El posmodernismo, ya sea artístico o teórico, significa o bien un modernismo congelado o bien la vanguardia enloquecida; pero, en cual­quiera de los dos casos, su sentido profundo vuelve a decretar la repulsa modernista del mundo moderno. En consecuencia, con toda ló­gica, o se mantiene en pie o se arruina ese mun­do, como parecería seguirse de una repulsa tal. Confieso que no me impresiona. Y antes de que nadie diga que ésta es una postura filistea, que me deje recordarle que nunca se requirió su­perstición apocalíptica alguna para prolongar el arte genuino con «la recreación imaginaria de perplejidades morales», como sabiamente dijera Hilary Putnam. Podemos hacer cosas mejores que esclavizar nuestro pensamiento y sensibili­dad con una ideología ajada y gratuita del rechazo y la desesperación.

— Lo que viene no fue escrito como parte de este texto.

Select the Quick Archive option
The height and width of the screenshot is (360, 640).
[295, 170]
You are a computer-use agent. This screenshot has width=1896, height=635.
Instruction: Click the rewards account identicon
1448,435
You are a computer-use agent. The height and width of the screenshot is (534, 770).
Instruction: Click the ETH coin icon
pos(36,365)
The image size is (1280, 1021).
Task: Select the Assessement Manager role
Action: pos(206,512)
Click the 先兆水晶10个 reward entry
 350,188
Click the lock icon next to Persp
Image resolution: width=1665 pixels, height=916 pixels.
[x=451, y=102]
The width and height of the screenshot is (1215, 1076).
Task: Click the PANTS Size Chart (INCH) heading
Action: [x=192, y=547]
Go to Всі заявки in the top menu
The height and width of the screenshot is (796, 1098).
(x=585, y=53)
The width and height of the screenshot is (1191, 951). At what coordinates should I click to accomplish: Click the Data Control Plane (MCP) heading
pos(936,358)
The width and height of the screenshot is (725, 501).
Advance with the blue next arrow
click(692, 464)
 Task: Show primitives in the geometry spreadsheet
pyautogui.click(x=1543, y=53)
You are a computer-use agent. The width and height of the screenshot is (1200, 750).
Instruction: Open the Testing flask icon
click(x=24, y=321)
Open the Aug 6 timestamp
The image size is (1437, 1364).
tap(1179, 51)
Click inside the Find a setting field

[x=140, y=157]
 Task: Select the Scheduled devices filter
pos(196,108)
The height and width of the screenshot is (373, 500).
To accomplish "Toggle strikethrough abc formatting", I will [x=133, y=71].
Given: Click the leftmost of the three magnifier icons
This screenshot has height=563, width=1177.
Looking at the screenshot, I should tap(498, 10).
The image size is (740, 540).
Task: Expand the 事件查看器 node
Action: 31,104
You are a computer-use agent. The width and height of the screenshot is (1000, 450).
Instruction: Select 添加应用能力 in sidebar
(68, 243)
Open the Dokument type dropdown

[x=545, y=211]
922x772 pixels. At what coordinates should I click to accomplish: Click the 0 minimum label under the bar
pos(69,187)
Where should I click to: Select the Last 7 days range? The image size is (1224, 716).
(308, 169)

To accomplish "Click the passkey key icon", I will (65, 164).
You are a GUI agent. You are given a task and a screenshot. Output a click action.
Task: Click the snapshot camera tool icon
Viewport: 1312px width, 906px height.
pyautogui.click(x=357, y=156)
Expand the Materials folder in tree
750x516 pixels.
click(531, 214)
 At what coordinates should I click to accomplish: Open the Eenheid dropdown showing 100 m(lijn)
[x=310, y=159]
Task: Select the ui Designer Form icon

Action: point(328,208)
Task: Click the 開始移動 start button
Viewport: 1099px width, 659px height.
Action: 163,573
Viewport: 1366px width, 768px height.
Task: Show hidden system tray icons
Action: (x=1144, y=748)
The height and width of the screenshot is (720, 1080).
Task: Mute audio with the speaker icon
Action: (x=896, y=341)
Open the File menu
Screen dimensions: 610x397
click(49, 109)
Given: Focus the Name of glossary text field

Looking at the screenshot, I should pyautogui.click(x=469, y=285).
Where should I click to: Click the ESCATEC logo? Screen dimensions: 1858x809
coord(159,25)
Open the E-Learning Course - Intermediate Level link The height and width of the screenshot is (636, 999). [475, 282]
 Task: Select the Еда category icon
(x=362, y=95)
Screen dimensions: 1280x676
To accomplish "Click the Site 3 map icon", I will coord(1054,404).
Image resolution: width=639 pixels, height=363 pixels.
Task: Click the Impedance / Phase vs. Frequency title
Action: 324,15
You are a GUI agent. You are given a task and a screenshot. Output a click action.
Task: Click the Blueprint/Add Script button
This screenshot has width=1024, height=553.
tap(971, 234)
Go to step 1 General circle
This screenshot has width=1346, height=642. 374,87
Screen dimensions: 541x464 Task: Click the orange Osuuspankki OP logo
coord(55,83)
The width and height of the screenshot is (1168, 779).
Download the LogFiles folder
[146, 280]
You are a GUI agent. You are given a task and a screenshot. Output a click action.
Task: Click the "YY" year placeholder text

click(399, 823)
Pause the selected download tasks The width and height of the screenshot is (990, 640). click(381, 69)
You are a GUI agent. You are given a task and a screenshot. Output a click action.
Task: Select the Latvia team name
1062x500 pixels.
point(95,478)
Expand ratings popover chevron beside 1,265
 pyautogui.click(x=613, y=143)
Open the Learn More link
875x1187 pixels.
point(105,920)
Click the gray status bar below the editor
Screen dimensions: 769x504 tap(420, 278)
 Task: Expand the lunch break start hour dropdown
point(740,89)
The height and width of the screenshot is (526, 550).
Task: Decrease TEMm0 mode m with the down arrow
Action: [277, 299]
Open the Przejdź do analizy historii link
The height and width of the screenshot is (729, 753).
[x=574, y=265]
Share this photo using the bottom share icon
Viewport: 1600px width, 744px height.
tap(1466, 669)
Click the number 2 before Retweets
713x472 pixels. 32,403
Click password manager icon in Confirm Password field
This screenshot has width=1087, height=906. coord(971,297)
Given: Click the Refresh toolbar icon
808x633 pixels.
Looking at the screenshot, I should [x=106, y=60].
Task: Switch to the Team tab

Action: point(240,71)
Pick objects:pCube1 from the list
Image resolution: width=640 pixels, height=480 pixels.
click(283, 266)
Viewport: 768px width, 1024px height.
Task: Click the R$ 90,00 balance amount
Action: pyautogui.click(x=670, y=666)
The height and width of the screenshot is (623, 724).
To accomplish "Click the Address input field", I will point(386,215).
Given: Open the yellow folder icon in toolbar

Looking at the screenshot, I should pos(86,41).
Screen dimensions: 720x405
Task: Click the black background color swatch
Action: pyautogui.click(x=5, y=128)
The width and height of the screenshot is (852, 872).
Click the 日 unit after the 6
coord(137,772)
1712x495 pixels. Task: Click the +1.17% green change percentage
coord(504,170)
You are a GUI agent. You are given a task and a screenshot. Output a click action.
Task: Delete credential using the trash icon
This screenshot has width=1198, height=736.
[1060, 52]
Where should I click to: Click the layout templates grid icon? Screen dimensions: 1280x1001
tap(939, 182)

" (Traducción: José Doval)

(1) Quizá fuera conveniente, a fin de evitar el confusio­nismo posible entre los diferentes modernismos, el hispáni­co y el anglosajón, recordar lo que al respecto dice Octavio Paz, a quien el propio Merquior cita al comienzo de su artí­culo: «Aquí conviene hacer una pequeña aclaración: el mo­dernismo hispanoamericano es, hasta cierto punto, un equi­valente del Parnaso y del simbolismo francés, de modo que no tiene nada que ver con lo que en lengua inglesa se llama modernism. Este último designa a los movimientos litera­rios y artísticos que se inician en la segunda década del siglo XX; el modernism de los críticos norteamericanos e ingleses no es sino lo que en Francia y en los países hispánicos se llama vanguardia» (Los hijos del limo, Barcelona, Seix Ba­rral, 1981, 3.ª ed., p. 128). Es en este segundo sentido como se utiliza en este texto. [N. del t.].